Mesdames, Messieurs les membres du conseil d’administration et chers collègues, 

L’an dernier, j’avais pris la parole pour rappeler l’importance du dialogue, de la confiance et du collectif dans le fonctionnement de l’action sociale. 

Un an plus tard, il est possible de formuler un constat. Le fonctionnement de cette instance reste marqué par des tensions. Cela n’enlève rien à l’engagement de celles et ceux qui font vivre cette association. Je ne vais pas revenir sur les événements. Nous les connaissons tous. 

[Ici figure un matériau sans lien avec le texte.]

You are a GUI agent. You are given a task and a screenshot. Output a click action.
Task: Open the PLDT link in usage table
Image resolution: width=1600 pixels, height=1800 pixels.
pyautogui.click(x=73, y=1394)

L’enjeu est ailleurs, dans les effets que cela produit. 

L’assemblée générale reste un temps privilégié. À ce titre, elle constitue le lieu central de mise en cohérence des échanges et des orientations. C’est à ce moment que se construit le cap collectif, dans un cadre partagé et assumé. C’est aussi le moment naturel pour les organisations syndicales, pour s’exprimer, porter une vision et contribuer à la construction d’une feuille de route. 

À partir de là, la question utile est simple : 

comment garantir un fonctionnement permettant à l’association de remplir pleinement sa mission ? 

Cette question nous engage collectivement, sur la capacité à poser un cadre de fonctionnement stable, lisible et partagé. Un cadre qui permette des échanges structurés, des désaccords exprimés normalement et des décisions prises dans des conditions opérationnelles. Un fonctionnement clair, qui limite les interprétations et qui évite les jeux implicites. Parce que ces mécanismes fragilisent les échanges et détournent l’énergie de l’essentiel. Il s’agit d’un prérequis pour la mission portée par l’association. Parce que l’APAS est un outil, un outil au service d’une action sociale. Et un outil n’est efficace que si son fonctionnement est maîtrisé. 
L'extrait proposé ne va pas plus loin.